There is ample evidence that many individuals lack the ability to accurately judge their understanding or the quality and accuracy of their performance (i.e., calibration). To truly develop our knowledge, we need to be engaged in deliberative practice. But to truly calibrate requires feedback, guidance, and coaching that you may not have access to within our organizations. This requires effort and deliberate building of a system and processes.
Information can be found with little mental effort but without critical analysis of its legitimacy or validity, the ease of information can actually work against the development of deeper-processing strategies. It is really easy to go-online and get an answer, but unless learners put themselves in positions to struggle cognitively with an issue, and unless they have occasions to transform or reframe problems, their likelihood of progressing into competence is jeopardized.

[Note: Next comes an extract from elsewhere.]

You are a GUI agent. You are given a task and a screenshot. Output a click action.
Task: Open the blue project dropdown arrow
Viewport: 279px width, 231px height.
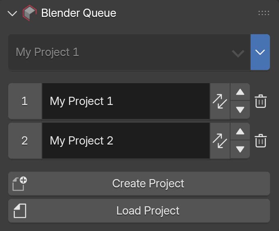click(x=260, y=52)

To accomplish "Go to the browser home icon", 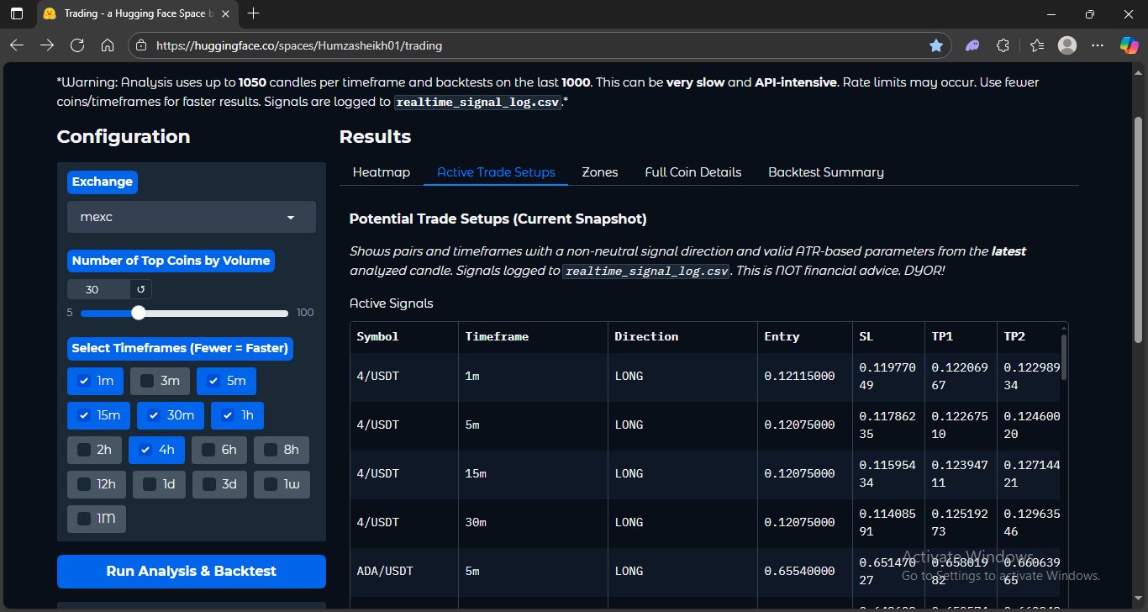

The more learners forge principled knowledge in a professional domain, the greater their reported interest in and identity with that field. Therefore, without the active pursuit of knowledge, these individuals’ interest in professional development may wane and their progress toward expertise may stall. This is why I find professional societies so critical, and why I am always pushing people to step up.
My constant goal as a mentor is to help people do the following:
- Refuse to be lulled into accepting a role as passive consumers of information, striving instead to be active producers of knowledge
- Probe and critically analyze the information they encounter, rather
than accepting quick, simple answers - Forge a meaningful interest in the profession and personal connections to members
of professional communities, instead of relying on moment-by-moment stimulation and superficial relationships

If we are going to step up to the challenges ahead of us, to address the skill gaps we are seeing, we each need to be deliberate in how we develop and deliberate in how we build our organizations to support development.

4 thoughts on “Build Your Knowledge Base”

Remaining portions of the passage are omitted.